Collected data

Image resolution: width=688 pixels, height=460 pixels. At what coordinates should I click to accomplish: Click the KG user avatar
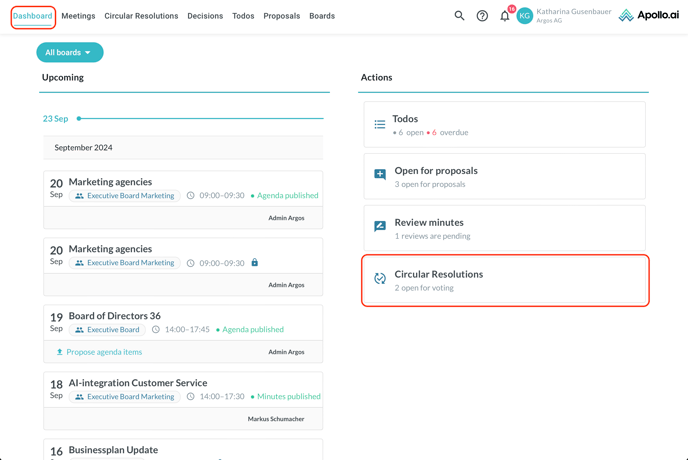pos(524,16)
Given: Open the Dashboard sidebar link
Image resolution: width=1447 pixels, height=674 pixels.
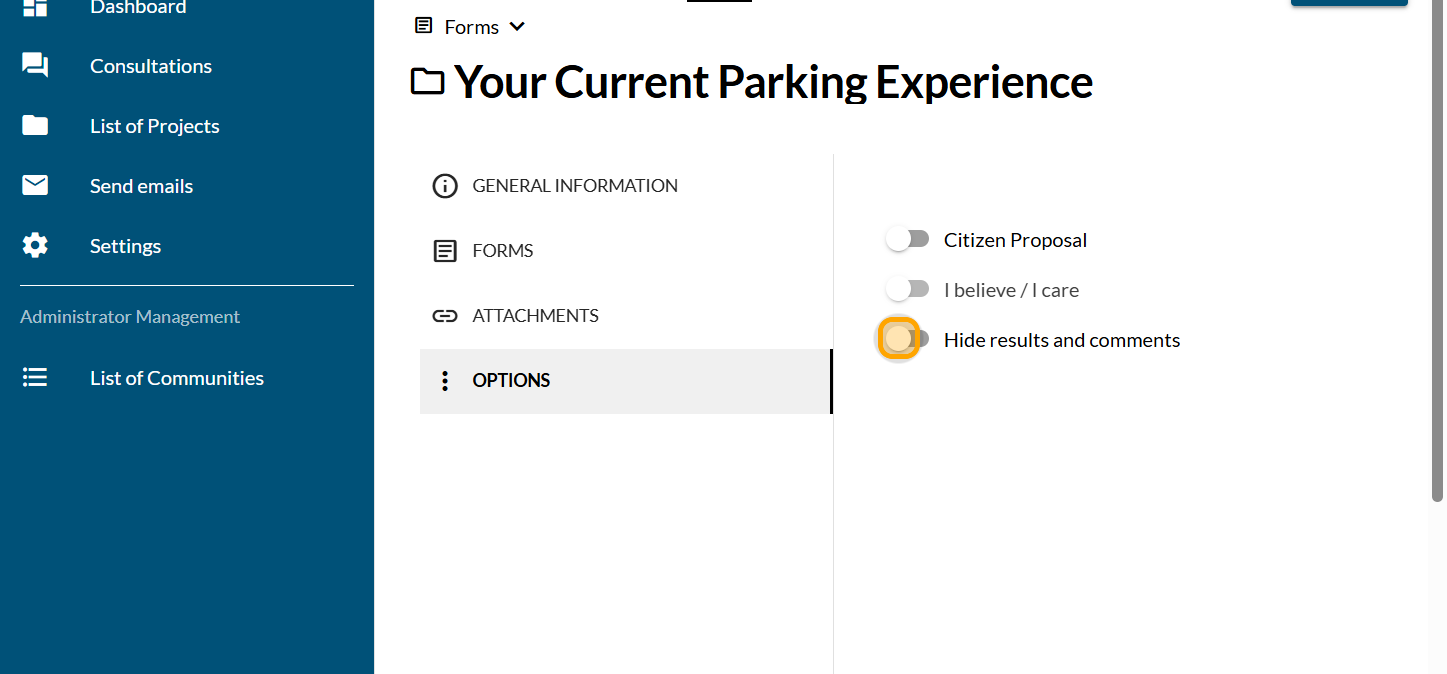Looking at the screenshot, I should (138, 8).
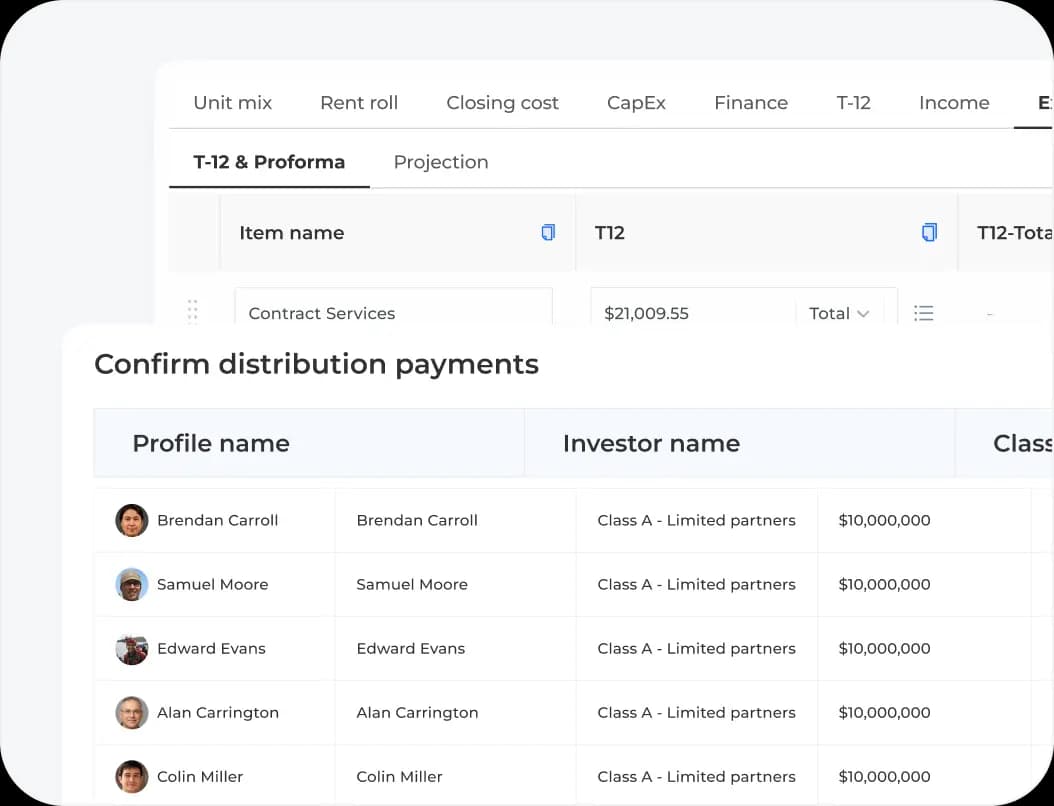Click the drag handle for Contract Services row
This screenshot has width=1054, height=806.
point(193,311)
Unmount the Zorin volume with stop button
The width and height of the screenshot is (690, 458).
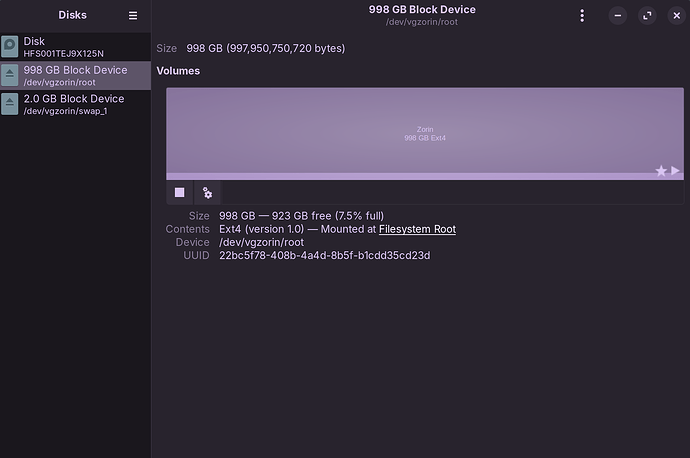(180, 192)
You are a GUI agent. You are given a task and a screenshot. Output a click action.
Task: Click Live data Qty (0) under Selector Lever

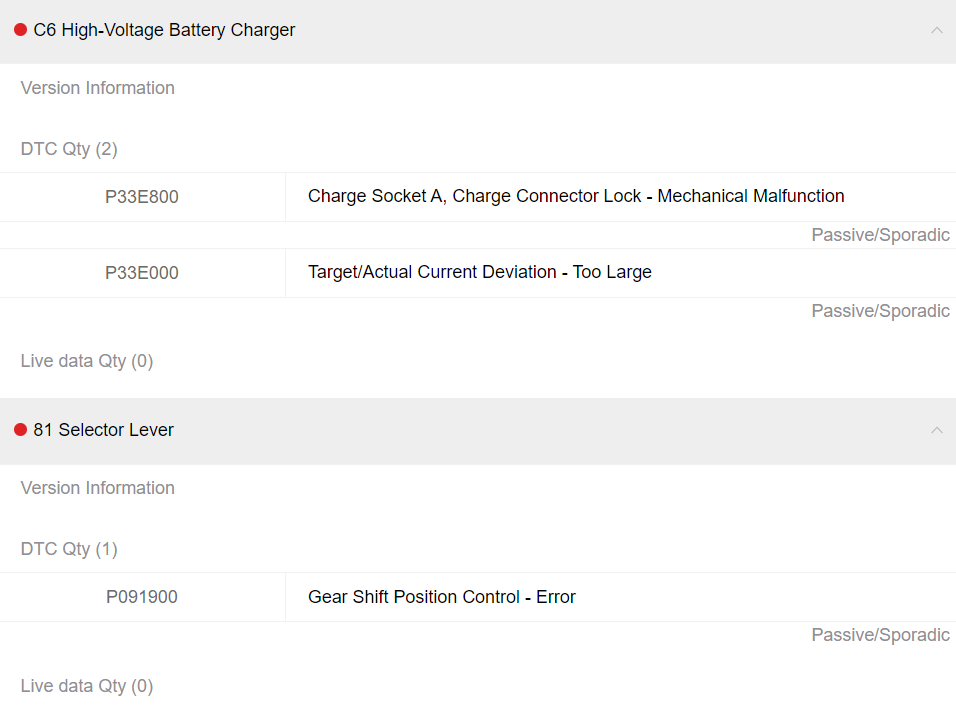(x=87, y=686)
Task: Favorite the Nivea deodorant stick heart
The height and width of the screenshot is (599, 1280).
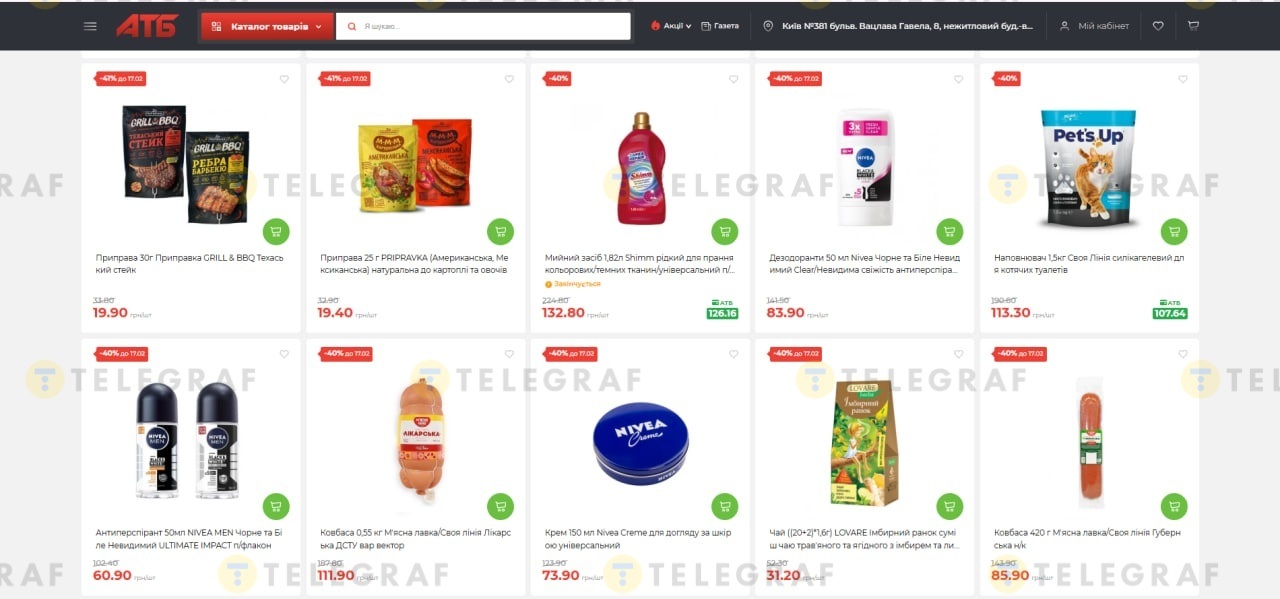Action: point(958,79)
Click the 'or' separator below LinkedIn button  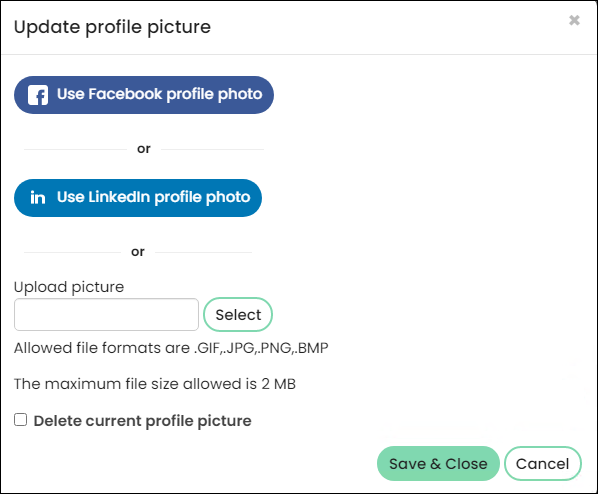coord(138,252)
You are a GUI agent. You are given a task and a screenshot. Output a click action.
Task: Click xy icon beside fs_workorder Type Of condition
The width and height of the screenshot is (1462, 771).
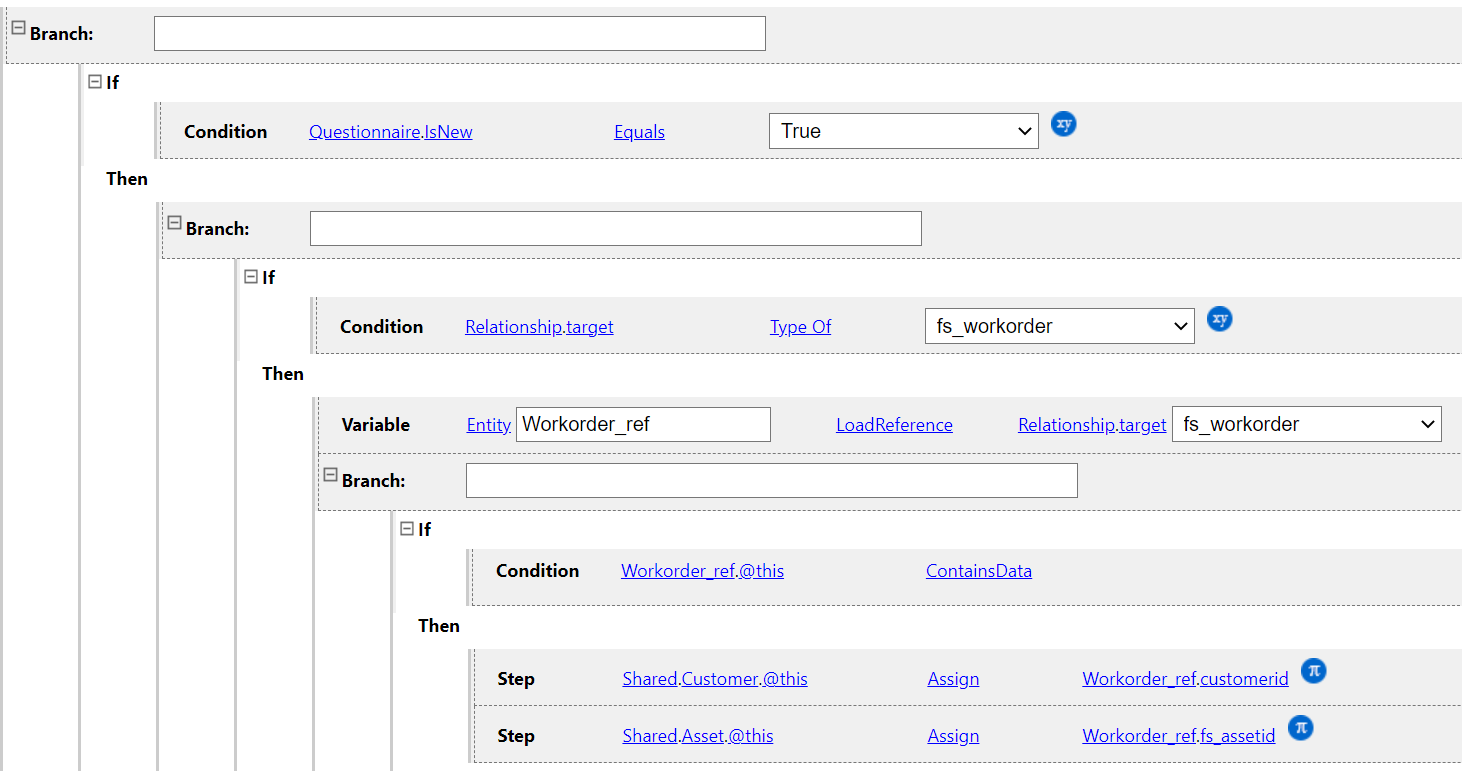click(1219, 319)
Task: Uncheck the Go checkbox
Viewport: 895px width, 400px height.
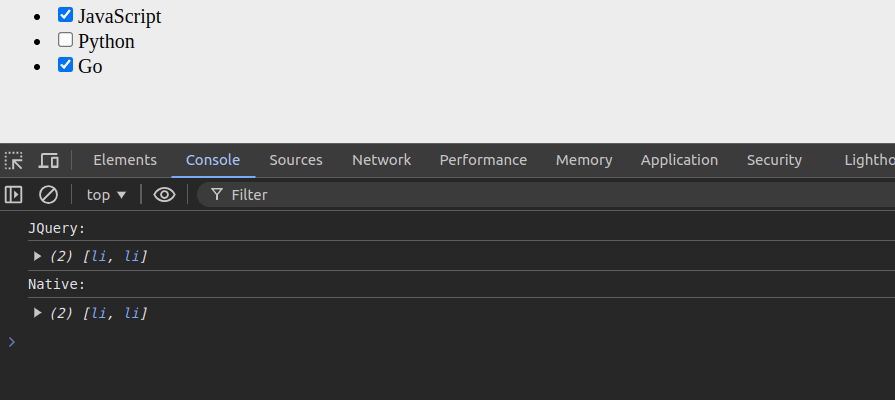Action: tap(66, 65)
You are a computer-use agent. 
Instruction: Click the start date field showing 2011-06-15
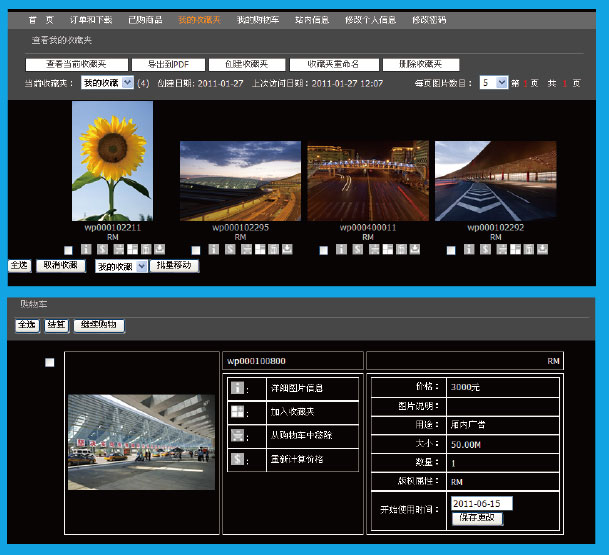pyautogui.click(x=481, y=503)
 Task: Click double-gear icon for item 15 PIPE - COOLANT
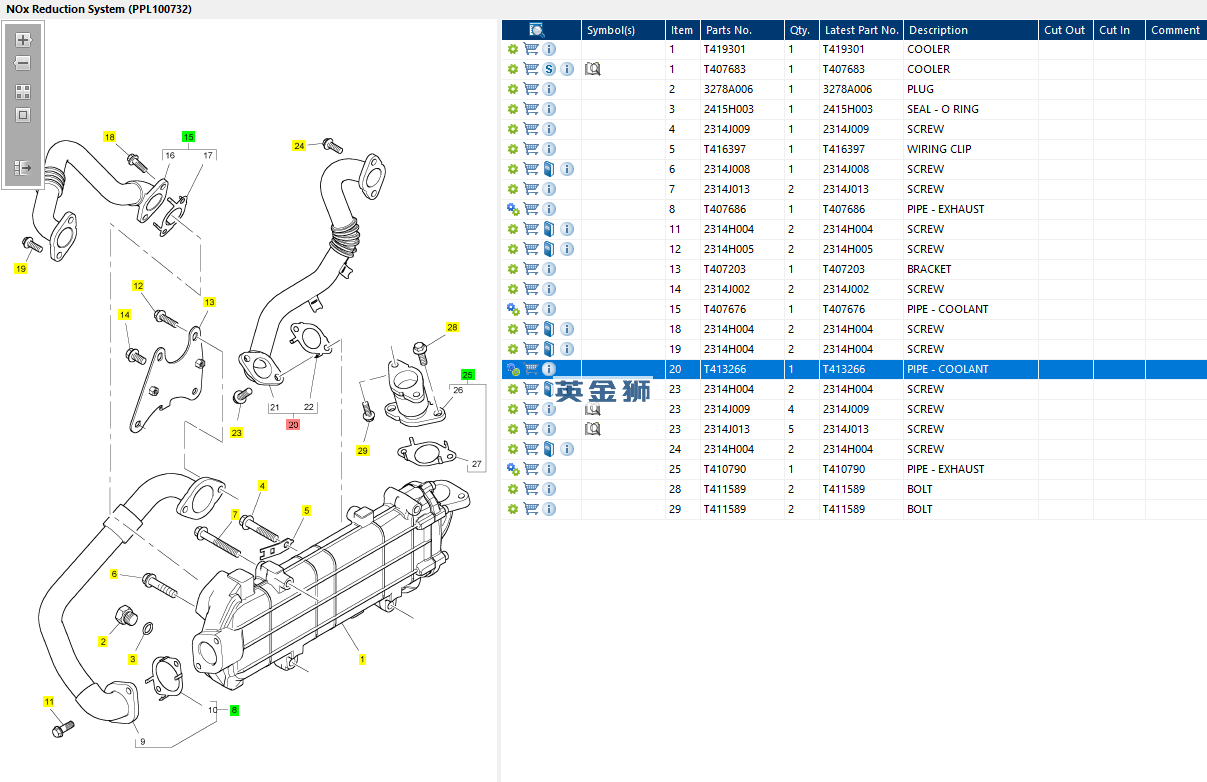pyautogui.click(x=513, y=309)
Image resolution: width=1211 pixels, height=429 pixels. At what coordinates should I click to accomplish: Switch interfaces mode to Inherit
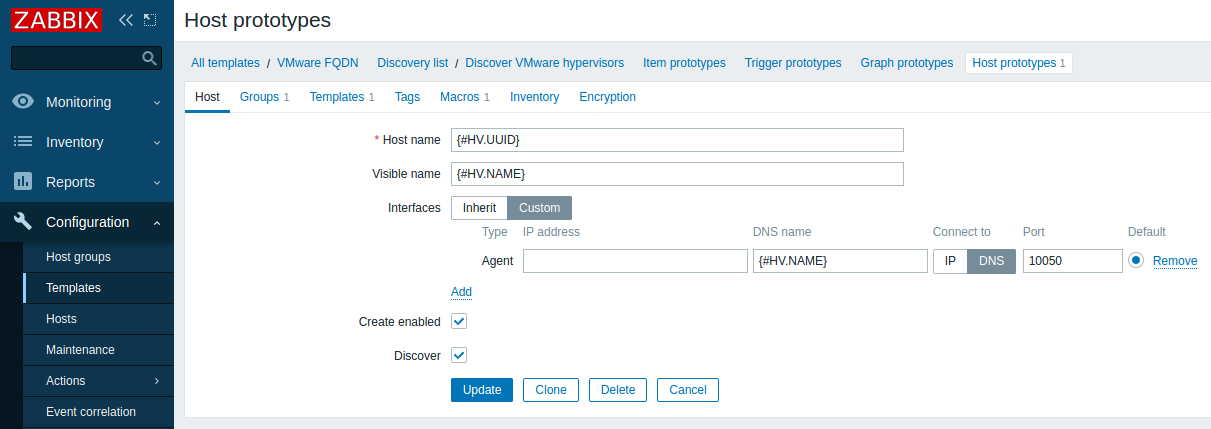click(480, 208)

> **Problem statement**
With the pictures left out, transcribe exactly the lines from the line holding "Task: Click xy" through the closing line of the entries.

> **Response to the exercise**
Task: Click xy icon beside fs_workorder Type Of condition
The width and height of the screenshot is (1462, 771).
click(1219, 319)
Task: Uncheck the Go checkbox
Viewport: 895px width, 400px height.
Action: tap(66, 65)
You are a computer-use agent. 
Instruction: Click the start date field showing 2011-06-15
pyautogui.click(x=481, y=503)
 Task: Click double-gear icon for item 15 PIPE - COOLANT
pyautogui.click(x=513, y=309)
Image resolution: width=1211 pixels, height=429 pixels. At what coordinates should I click to accomplish: Switch interfaces mode to Inherit
click(480, 208)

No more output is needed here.